I re-programmed the remotes, same problem.
Works perfectly from inside the car.
and from the outside, only by the drivers door, close to the windows.
Any ideas?
Is there an antenna for it somewhere?
Thanks


----------



## Faja (Aug 31, 2009)

Try putting all your windows down and then lock/unlock the doors from about 20' away and see if it works. Sounds like the signal is not reaching the receiver in the car properly so something might be either interfering with it or your key fob transmitter might be dying. Did you make any mods like either tint windows or maybe install some electronic equipment that might be hampering the signals??

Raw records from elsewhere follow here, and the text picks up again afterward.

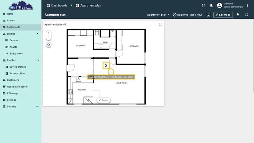Enable Edit mode
This screenshot has width=254, height=143.
click(x=223, y=15)
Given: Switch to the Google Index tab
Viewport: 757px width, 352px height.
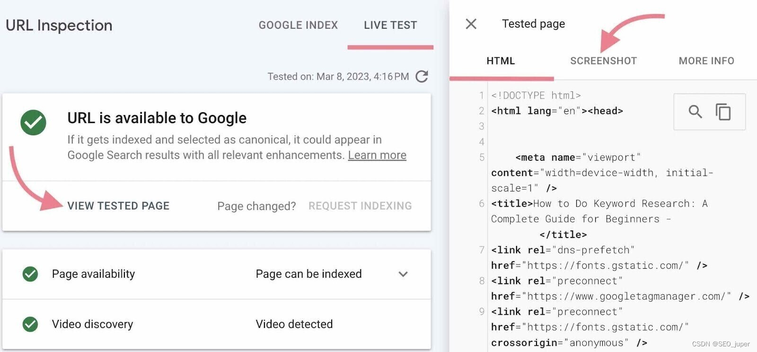Looking at the screenshot, I should (x=298, y=25).
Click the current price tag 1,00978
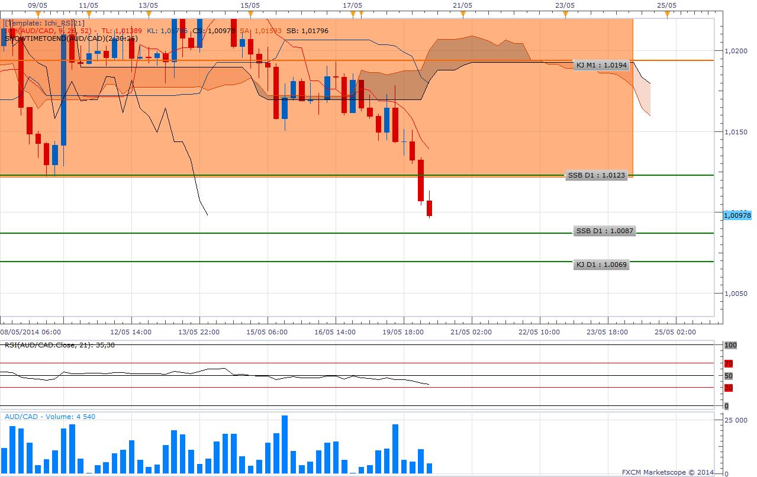 pos(737,215)
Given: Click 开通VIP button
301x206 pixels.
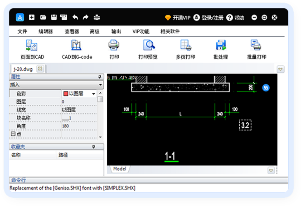Looking at the screenshot, I should point(178,18).
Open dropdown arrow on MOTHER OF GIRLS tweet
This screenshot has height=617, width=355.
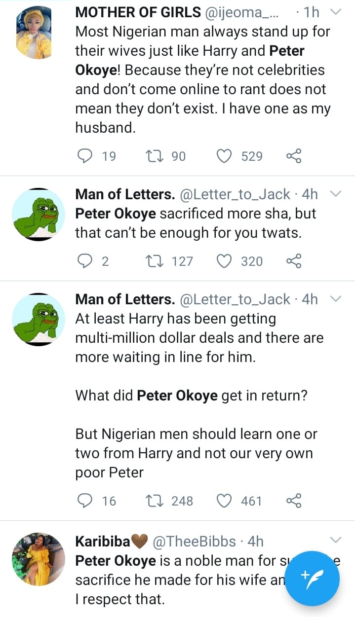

Not sure if your receiver is separate or part of the Body Control Module but it's normally somewhere in your dash around the glove box area.


----------



## lebstyle (Oct 29, 2009)

No Modifications were done, and both remotes do the same, so I dought it is something to do with the remote.
is there an antenna or a wire somewhere for the signal?
Thanks


----------



## Faja (Aug 31, 2009)

lebstyle said:


> No Modifications were done, and both remotes do the same, so I dought it is something to do with the remote.
> is there an antenna or a wire somewhere for the signal?
> Thanks


I think it's all built in, there would be nothing for you to do except try to reprogram it but I'm not 100% sure. You can try reprogramming one key and see if it helps, won't hurt to try at least as I don't have any other solutions at the moment.

Here is the procedure:

Nissan Key Fob Reprogramming Procedure Late Models


----------



## lebstyle (Oct 29, 2009)

I tried it with the windows open, same thing. I did program the remotes, but with a different method than what you gave me.
Is one of the wires going into the control module an antenna that goes somewhere?
Thanks


----------



## Faja (Aug 31, 2009)

Did this issue just happen fairly recently or was it always like this?


----------



## lebstyle (Oct 29, 2009)

I just bought it recently, and it has been like that.


----------



## Faja (Aug 31, 2009)

lebstyle said:


> I just bought it recently, and it has been like that.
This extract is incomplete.